Comparing canine back surgery emergencies and human-kinda-healthcare
About a month ago, one of my favorite colleagues got taken to task by a physician client. She was incensed by the fact that her little dog had had to wait three days to be surgically treated for his paralyzing disk injury.
She’d arrived with her Shih-tzu at his specialty hospital’s emergency room the Friday evening before Labor Day and consequently wasn’t eligible for surgery until Tuesday—after the holiday—due to the surgeons’ collective “laziness.” (I’m sure she didn’t say that but such was the implication.)
In fact, this physician-client had called all South Florida specialty hospitals and none would undertake this surgery on an emergency basis. For the record, only the University of Florida offered to perform the procedure right-quick--but she’d refused. On such a weekend, a mere resident would be taking on the case, not the experienced neurosurgeon she felt she’d rather handle her dog’s care.
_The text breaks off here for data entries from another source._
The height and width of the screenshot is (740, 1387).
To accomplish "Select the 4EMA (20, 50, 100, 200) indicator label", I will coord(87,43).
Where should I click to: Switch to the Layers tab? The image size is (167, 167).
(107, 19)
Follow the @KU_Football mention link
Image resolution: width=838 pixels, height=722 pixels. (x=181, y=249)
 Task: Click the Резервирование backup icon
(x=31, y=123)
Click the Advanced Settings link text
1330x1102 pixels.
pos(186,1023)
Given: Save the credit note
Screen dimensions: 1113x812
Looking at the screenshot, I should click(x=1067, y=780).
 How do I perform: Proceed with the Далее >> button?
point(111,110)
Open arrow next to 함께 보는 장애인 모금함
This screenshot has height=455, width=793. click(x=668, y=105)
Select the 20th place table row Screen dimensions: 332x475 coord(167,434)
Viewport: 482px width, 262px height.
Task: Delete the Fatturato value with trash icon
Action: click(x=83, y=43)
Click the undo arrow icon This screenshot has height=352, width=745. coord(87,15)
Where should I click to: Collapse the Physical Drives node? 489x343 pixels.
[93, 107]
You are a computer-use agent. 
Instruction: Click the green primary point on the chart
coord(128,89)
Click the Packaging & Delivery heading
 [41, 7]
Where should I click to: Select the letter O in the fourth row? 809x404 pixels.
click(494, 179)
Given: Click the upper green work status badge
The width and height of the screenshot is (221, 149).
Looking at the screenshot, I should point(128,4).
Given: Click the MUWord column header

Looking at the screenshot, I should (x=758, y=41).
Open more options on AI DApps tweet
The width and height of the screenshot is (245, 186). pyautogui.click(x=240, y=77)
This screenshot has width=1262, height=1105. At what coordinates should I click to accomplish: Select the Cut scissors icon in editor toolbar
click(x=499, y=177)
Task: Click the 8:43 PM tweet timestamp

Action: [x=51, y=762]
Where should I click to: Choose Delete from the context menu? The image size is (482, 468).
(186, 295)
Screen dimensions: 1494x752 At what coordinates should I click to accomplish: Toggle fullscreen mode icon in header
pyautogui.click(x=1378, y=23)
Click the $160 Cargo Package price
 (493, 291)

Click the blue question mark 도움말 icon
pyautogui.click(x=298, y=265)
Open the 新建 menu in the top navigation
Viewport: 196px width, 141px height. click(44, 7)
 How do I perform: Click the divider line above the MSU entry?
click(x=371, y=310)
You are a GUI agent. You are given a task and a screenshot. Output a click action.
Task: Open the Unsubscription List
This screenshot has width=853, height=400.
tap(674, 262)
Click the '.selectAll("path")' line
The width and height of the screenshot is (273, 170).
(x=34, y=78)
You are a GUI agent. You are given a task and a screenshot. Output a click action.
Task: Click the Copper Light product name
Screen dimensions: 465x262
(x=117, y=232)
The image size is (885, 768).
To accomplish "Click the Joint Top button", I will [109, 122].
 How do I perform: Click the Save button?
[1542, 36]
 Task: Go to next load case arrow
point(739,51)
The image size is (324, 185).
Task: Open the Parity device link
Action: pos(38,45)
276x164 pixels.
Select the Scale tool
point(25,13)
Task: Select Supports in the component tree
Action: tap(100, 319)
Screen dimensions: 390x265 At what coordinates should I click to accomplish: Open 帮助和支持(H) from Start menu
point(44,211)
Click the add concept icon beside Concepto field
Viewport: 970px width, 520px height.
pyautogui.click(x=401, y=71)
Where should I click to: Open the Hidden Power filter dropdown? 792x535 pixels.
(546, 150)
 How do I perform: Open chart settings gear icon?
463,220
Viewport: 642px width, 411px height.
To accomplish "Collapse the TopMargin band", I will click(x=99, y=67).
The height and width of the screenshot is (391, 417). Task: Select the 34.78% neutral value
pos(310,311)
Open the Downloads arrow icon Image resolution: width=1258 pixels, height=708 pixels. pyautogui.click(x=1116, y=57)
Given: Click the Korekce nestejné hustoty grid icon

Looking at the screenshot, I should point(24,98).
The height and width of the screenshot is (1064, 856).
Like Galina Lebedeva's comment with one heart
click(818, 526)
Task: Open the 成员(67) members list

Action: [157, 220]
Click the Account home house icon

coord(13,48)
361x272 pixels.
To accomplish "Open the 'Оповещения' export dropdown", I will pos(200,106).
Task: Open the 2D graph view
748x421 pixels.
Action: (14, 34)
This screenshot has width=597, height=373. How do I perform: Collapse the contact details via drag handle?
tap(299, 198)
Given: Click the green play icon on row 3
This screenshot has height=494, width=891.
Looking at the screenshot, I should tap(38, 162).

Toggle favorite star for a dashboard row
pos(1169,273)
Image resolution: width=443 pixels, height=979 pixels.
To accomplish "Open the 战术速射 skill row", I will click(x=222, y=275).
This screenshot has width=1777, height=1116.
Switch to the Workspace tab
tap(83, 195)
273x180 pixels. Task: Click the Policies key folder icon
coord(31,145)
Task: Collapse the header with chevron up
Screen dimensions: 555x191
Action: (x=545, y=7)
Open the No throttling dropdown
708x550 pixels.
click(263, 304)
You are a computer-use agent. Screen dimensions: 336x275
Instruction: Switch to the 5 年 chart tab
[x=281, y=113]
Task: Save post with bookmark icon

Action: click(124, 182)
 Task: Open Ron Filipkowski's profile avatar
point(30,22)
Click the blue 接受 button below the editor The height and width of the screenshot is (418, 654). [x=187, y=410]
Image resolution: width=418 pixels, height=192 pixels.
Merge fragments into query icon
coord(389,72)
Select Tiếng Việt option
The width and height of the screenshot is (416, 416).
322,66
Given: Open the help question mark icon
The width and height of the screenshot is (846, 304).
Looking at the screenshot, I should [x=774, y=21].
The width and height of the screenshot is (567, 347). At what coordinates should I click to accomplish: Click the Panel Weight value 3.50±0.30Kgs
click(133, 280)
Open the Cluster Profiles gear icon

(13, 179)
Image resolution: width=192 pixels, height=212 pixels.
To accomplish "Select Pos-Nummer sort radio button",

Put yourself in her position. Making phone calls in rapid succession, scared out of your wits for your dog’s life, not understanding how the “veterinary system” works, and knowing that in any human hospital this procedure would have been accomplished ASAP by your choice of providers.
I would have been stressed to the hilt, too.
So my friend, he took her justifiable frustration in stride. In his explanation, he’d pointed out that there were accepted criteria for the canine emergency neurosurgeries such as her dog had required. Her dog had not met the emergency criteria (which is indeed far more lax than for humans). Because the dog could feel his extremities (even though he couldn’t use them), this procedure was not considered an immediate surgical emergency.
She countered with the “sooner is always better when it comes to nerves,” mantra. And he’d had no choice but to agree unreservedly. Of course sooner surgery is better—especially with a potentially crippling back injury like her dog’s.
Problem is, the criteria for pets is different because this kind of surgery requires specialized doctors, specialized technicians, specialized equipment and lots ad lots of cash to get them to all come in at the drop of a dime. They’re not all standing by their beepers waiting for the call that comes four nights a week. In fact, if those calls come only one night a month, it makes no sense to raise all your prices to cover the expense of on-call staff time.
Add to that the higher rates for reuniting an on-call high-tech staff on a holiday weekend and suddenly, a three-thousand dollar surgery turns into a ten-thousand dollar extravaganza. Most pet owners are not physicians with high enough incomes to handle that level of care.
That’s when she argued for a two-tier system. “If I can pay, why then can’t I buy it?” Because a two-tier system that only works for one pet once every three months is an extravagance. Unfortunately. And, after all, specialized vs. non-specialized medicine is already effectively a two-tier system. It gives the willing and capable owners among us a method of paying for better care if we can afford it.
The upshot is this: For all the advances in veterinary medicine, pet medicine continues to lag far behind human care. This is less obvious in a day-to-day setting and, ironically, surprisingly pronounced when it comes to accessing top-tier care. Sure, it’s impressive that this level of care is even available, but we still have a long way to go before its affordability (either through pet health insurance or some miracle in cost-containment) brings it in line with were human healthcare is today.
But as with most things in life that seem amazing from afar, I’ll offer some wise words of caution with respect to human-style veterinary care: Be careful what you wish for.